You’ll notice that this stored procedure makes use of a procedure we created previously to perform our backup operations. It is available here.

Also note that this yet-to-be-defined queue will be created in the msdb database. We are creating it there because it roughly aligns with part of what msdb is intended to do (manage the SQL agent); also, because msdb is a system database, it is conceptually independent from the user databases for which this solution is intended to manage initial backup creation.

-- Create a procedure to consume service broker queued messages
CREATE PROCEDURE [dbo].[uspBrokerBackup]
AS
BEGIN
    -- Initialize variables for later use
    DECLARE
        @uiHandle UNIQUEIDENTIFIER
        , @strMsg NVARCHAR(MAX)
        , @sysMsgName SYSNAME
        , @sysDBName SYSNAME
    ;
    -- Consume a message from the queue, waiting no longer than one second
    WAITFOR (
        RECEIVE TOP(1)
            @uiHandle = [conversation_handle]
            , @strMsg = message_body
            , @sysMsgName = message_type_name
        FROM msdb.dbo.queBackupDB)
        , TIMEOUT 1000 -- in milliseconds
    ;
    -- Validate message type and contents
    IF @sysMsgName = N'http://schemas.microsoft.com/SQL/Notifications/EventNotification'
    AND CHARINDEX(N'<DatabaseName>', @strMsg) != 0
    AND CHARINDEX(N'</DatabaseName>', @strMsg) != 0
    BEGIN
        -- Extract the database name from the message body
        SET @sysDBName = SUBSTRING(
            @strMsg
            , CHARINDEX(N'<DatabaseName>', @strMsg)

## Information given
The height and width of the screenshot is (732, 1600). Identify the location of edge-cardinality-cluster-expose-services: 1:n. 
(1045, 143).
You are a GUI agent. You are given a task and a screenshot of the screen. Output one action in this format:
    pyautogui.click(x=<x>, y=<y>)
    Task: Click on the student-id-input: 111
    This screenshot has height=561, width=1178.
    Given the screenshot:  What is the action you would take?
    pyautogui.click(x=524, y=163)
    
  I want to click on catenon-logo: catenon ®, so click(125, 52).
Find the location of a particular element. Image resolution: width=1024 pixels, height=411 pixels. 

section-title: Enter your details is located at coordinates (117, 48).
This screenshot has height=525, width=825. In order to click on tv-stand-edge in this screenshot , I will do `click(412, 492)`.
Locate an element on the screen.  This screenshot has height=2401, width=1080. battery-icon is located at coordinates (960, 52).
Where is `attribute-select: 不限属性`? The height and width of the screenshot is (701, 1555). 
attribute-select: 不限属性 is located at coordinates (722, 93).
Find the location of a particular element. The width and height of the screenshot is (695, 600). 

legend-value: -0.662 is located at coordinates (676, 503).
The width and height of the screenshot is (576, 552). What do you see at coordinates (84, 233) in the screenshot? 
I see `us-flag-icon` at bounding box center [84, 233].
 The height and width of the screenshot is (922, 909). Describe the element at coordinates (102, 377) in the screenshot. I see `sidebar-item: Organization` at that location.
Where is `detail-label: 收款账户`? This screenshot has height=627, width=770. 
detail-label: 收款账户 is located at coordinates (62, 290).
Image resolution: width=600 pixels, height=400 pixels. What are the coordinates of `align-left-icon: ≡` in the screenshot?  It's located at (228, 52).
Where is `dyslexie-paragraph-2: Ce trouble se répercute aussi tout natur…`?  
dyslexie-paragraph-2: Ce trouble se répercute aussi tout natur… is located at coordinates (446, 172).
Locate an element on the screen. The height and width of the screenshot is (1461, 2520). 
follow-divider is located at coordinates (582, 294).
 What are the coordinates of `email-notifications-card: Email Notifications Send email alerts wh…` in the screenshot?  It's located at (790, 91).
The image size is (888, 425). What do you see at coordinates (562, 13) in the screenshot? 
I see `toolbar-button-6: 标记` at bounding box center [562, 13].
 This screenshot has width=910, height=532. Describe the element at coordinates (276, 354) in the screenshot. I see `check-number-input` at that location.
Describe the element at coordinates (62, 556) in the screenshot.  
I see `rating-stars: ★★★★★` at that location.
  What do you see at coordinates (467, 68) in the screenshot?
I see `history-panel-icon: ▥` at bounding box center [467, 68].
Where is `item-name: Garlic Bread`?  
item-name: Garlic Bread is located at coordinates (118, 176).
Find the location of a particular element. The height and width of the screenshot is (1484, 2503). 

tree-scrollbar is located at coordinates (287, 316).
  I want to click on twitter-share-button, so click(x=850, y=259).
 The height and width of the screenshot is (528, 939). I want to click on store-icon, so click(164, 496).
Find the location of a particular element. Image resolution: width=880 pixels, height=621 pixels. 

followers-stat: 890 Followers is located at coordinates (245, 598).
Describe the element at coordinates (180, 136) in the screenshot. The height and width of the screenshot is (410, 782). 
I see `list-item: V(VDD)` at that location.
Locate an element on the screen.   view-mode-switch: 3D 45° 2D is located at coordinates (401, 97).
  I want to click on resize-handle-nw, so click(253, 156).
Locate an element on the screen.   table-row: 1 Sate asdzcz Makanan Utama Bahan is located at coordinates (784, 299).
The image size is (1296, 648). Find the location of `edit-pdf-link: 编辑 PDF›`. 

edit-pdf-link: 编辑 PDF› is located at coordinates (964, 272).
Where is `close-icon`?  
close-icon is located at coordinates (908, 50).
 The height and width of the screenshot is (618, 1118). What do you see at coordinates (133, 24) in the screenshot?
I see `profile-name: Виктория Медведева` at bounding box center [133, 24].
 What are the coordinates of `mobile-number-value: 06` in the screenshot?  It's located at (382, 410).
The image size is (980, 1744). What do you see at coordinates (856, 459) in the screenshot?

## Work item
Reproduce the full passage about the Service Broker backup procedure word for word, keeping every line of its code unchanged. The items are separate material and have no connection to the passage about the Service Broker backup procedure.

## Solution below
You’ll notice that this stored procedure makes use of a procedure we created previously to perform our backup operations. It is available here.

Also note that this yet-to-be-defined queue will be created in the msdb database. We are creating it there because it roughly aligns with part of what msdb is intended to do (manage the SQL agent); also, because msdb is a system database, it is conceptually independent from the user databases for which this solution is intended to manage initial backup creation.

-- Create a procedure to consume service broker queued messages
CREATE PROCEDURE [dbo].[uspBrokerBackup]
AS
BEGIN
    -- Initialize variables for later use
    DECLARE
        @uiHandle UNIQUEIDENTIFIER
        , @strMsg NVARCHAR(MAX)
        , @sysMsgName SYSNAME
        , @sysDBName SYSNAME
    ;
    -- Consume a message from the queue, waiting no longer than one second
    WAITFOR (
        RECEIVE TOP(1)
            @uiHandle = [conversation_handle]
            , @strMsg = message_body
            , @sysMsgName = message_type_name
        FROM msdb.dbo.queBackupDB)
        , TIMEOUT 1000 -- in milliseconds
    ;
    -- Validate message type and contents
    IF @sysMsgName = N'http://schemas.microsoft.com/SQL/Notifications/EventNotification'
    AND CHARINDEX(N'<DatabaseName>', @strMsg) != 0
    AND CHARINDEX(N'</DatabaseName>', @strMsg) != 0
    BEGIN
        -- Extract the database name from the message body
        SET @sysDBName = SUBSTRING(
            @strMsg
            , CHARINDEX(N'<DatabaseName>', @strMsg)